Le 10 décembre 1848, Louis Napoléon Bonaparte profite du contexte particulier en France pour se faire élire président de la République au suffrage universel. C’est un "triomphe incontestable, une victoire nette et sans bavures" qui clôture une "riche et difficile pour la vie politique française, avec la fin de la monarchie de Juillet et le grand printemps des peuples en Europe". "Quand il arrive au pouvoir, c’est un inconnu.
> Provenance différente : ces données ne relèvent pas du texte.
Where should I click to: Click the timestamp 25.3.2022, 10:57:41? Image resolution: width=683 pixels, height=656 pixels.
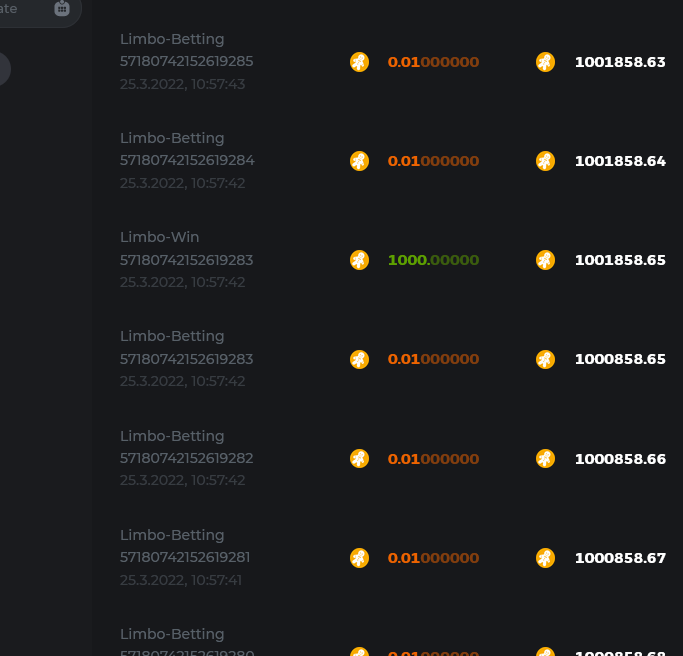182,580
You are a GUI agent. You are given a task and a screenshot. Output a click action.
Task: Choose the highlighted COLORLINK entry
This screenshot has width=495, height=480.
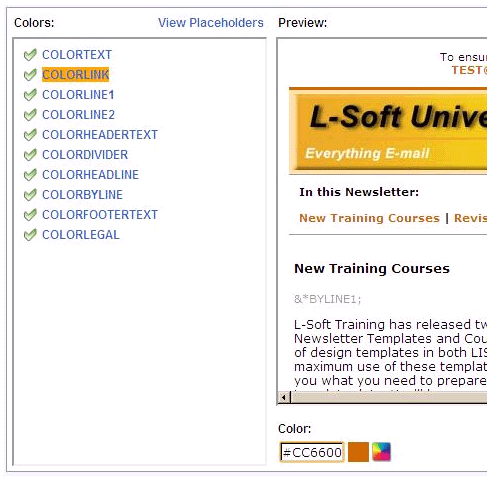(76, 75)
Il ne connaît pas Paris et Paris ne le connaît pas", souligne Xavier Mauduit.

 

Mais en 1851, à l’aube des élections présidentielles de mai et conscient qu’il ne peut pas se présenter pour un deuxième mandat, Louis Napoléon Bonaparte fait un coup d’État. Le 2 décembre 1851, il s’empare du pouvoir. Un an plus tard, le 2 décembre 1852, il proclame le Second Empire. "En province, les contestations sont très fortes. Il y a du sang versé. Il ne pourra jamais l’effacer", souligne Xavier Mauduit.

 

Malgré le coup d’État, "Napoléon III assoit sa vision politique sur le suffrage universel et véhicule l’idée qu’il est ce qu’il est par la volonté du peuple", souligne Maxime Michelet. Il lutte contre la misère et pour l’extinction du paupérisme, à l’aube d’une révolution industrielle. "Au cœur de la doctrine bonapartiste de Napoléon III, il y a le plébiscite". Il lutte pour le droit des peuples et appelle régulièrement les Français aux urnes pour "valider les grands moments de son règne". "Ce fut l’âge de l’apprentissage du vote", estime Maxime Michelet. Si les conditions des scrutins ne sont pas "les plus libres qui soient" - absence d’isoloir, contrôle - c’est en tous cas le moment où les électeurs se familiarisent avec les urnes. En 1848, neuf millions de Français obtiennent le droit de suffrage. "Sous le Second Empire, ils apprennent la régularité de ce geste", souligne Xavier Mauduit.

 

Napoléon III, le "prince de la prospérité"

 

Quand il est au pouvoir, Napoléon III veut faire de la France un pays de fête. "C’est un geste politique, qui montre que le pays est prospère", explique Maxime Michelet. Cette image de fête impériale accolée au Second Empire est décrite par Zola comme une période de "débauche". En 1867, l’exposition universelle dépasse les 10 millions de visiteurs sur plusieurs mois. Tous les souverains européens se rendent en France.

 

"Napoléon III a compris la période de croissance due à la révolution industrielle et il a su la saisir", souligne Xavier Mauduit. L'empereur s’intéresse beaucoup à l’économie : sous le Second Empire, "le PIB de la France double et passe de 10 à 20 milliards". Le réseau ferroviaire, lui, passe de 3 500 km de chemin de fer à 17 000 km en 1870. En ce qui concerne l’instruction publique, Victor Duruy pose avec Napoléon III les fondements qui serviront quelques années plus tard à Jules Ferry.

 

Napoléon III arrive au pouvoir mû par la volonté de faire de la France un pays qui pèse sur l’échiquier international. Mais "il va faire des erreurs" et provoque dans les années 1860 un état d’isolement diplomatique de la France vis-à -vis du monde. C’est ce qui explique qu’en 1870, la guerre est pour les troupes françaises une catastrophe. "Seule et sous équipée, l’armée n’a pas le niveau de formation nécessaire", souligne Xavier Mauduit. Pour Maxime Michelet, cet effondrement est perceptible dès les années 1850 : "la cavalcade ralentit déjà un peu". En septembre 1870, Napoléon III est fait prisonnier pendant la bataille de Sedan et est exilé en Angleterre. Il y meurt trois ans plus tard, laissant derrière lui une France au nouveau visage.